With more than 100,000 different species of trees globally and over 750 in North America alone, woodworkers can choose from an extensive variety of woods. But few of these options offer the strength and beauty suitable for fine cabinetry and furniture, and only a relative handful are commonly used in furniture making.
Oak trees produce a wood that ranks as the most commonly used hardwood in furniture making. Grown throughout the U.S., Canada and Europe as both deciduous and evergreen trees, oak wood may display one of several tones of red or white and is typically used for sturdy, fine grades of furniture. Its accentuated rings, prominent grain and large pores make oak wood ideal for absorbing stains of any color.
Alder is a less expensive alternative to oak and is the second most commonly used wood for making furniture. A relative of the birch family, alder trees are primarily found in the Pacific Northwest. Alder wood is softer than oak, and its extra elasticity and pliability make it better suited for carving and intricate detailing. Wood harvested from alder trees provides a consistent color and even absorption of stains and finishes.

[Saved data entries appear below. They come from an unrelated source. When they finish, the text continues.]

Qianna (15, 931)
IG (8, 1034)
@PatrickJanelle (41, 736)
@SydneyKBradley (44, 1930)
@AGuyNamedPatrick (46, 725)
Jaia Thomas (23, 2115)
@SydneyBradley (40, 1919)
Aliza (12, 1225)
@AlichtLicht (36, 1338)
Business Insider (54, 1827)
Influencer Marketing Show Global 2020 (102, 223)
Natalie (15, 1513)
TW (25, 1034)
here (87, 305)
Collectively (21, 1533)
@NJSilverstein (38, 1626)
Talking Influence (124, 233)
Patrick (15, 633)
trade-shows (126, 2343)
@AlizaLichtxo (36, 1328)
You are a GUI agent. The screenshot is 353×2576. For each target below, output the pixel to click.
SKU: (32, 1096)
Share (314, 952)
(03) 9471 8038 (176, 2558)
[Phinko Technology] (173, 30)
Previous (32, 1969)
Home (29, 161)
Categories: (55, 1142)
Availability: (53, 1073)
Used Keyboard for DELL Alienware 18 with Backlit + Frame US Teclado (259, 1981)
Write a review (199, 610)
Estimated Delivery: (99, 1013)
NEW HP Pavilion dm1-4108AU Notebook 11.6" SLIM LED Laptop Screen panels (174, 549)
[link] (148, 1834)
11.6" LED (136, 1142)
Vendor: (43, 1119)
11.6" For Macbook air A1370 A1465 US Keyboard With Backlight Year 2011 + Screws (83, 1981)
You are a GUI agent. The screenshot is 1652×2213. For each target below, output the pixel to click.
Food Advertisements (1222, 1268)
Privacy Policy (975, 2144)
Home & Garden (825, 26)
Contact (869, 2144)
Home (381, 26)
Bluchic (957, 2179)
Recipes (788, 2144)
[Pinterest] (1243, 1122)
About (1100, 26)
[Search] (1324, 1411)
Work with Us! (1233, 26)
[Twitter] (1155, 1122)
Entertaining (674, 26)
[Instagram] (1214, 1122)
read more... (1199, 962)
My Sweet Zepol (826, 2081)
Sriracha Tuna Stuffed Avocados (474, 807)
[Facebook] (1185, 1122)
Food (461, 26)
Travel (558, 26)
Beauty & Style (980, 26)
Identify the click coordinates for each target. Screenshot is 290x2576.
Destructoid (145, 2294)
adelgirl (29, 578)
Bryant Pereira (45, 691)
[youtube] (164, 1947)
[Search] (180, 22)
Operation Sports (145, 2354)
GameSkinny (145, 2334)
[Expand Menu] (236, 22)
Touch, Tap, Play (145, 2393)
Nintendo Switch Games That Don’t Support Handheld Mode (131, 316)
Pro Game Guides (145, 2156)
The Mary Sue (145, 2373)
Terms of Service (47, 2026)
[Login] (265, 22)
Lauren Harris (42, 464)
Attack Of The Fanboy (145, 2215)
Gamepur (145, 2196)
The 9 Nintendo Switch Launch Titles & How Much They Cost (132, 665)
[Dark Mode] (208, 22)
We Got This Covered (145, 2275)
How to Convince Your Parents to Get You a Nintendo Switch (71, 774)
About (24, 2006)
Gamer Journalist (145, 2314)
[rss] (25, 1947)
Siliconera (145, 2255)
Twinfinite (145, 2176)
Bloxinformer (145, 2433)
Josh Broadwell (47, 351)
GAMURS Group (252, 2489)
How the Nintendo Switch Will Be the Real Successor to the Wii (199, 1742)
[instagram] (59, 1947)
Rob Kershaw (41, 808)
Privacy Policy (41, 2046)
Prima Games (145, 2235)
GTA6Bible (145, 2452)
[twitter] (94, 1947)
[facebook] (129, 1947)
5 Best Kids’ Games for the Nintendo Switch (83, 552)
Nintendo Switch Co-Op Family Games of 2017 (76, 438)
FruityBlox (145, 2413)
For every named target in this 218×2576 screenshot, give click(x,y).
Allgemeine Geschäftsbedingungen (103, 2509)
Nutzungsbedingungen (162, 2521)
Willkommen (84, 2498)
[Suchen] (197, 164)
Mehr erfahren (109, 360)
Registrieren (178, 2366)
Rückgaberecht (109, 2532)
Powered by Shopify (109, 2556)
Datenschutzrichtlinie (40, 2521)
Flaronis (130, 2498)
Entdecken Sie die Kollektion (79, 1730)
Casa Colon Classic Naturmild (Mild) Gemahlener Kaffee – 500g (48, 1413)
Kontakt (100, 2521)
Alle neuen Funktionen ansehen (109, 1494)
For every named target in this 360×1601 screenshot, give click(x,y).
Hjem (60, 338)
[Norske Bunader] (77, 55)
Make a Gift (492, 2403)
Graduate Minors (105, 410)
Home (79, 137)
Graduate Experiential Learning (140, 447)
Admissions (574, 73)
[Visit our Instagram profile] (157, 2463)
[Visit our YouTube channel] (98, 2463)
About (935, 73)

Maple is a light-colored hardwood tree that grows widely across the U.S., particularly in the eastern states. Though its dense texture and durability are comparable to more expensive hardwoods, its abundant availability makes maple wood an economical alternative to oak and alder. Maple's even color and grain texture accepts stains and finishes quite well.
Pine is among the least expensive furniture woods. Pine trees are found in much of the U.S. and in countries with temperate climates around the globe. Numerous types of trees make up the pine family including Ponderosa, eastern white, sugar and Radiata pine. Pine trees produce a softer wood with amber tones, deep brown knots and abstract grain patterns. Pine wood does well with any color of stain but usually requires a conditioning sealer prior to staining to ensure even color distribution.
Western red cedar is used for a variety of carpentry and building applications, indoors and out. The giant trees grow in the Pacific coast regions of the western U.S. and Canada, and produce a durable wood that is available in large planks. Its durability and ability to withstand intense weather conditions makes it an ideal choice for outdoor furniture. Western red cedar is known for having a deep red tone and a pleasant scent.
Many types of softer exotic woods are not suited for everyday rigorous use but are good for making decorative furnishings or cabinetry. Their bright colors, abstract grain patterns and pliable texture make them ideal for carving designs into trims and adornments as well. Australian lacewood has a beautiful copper tone and is commonly used in table-top veneers and trims. African mahogany and Mexican rosewood are harder exotic woods that have distinctive coloring and are suitable for most furniture applications.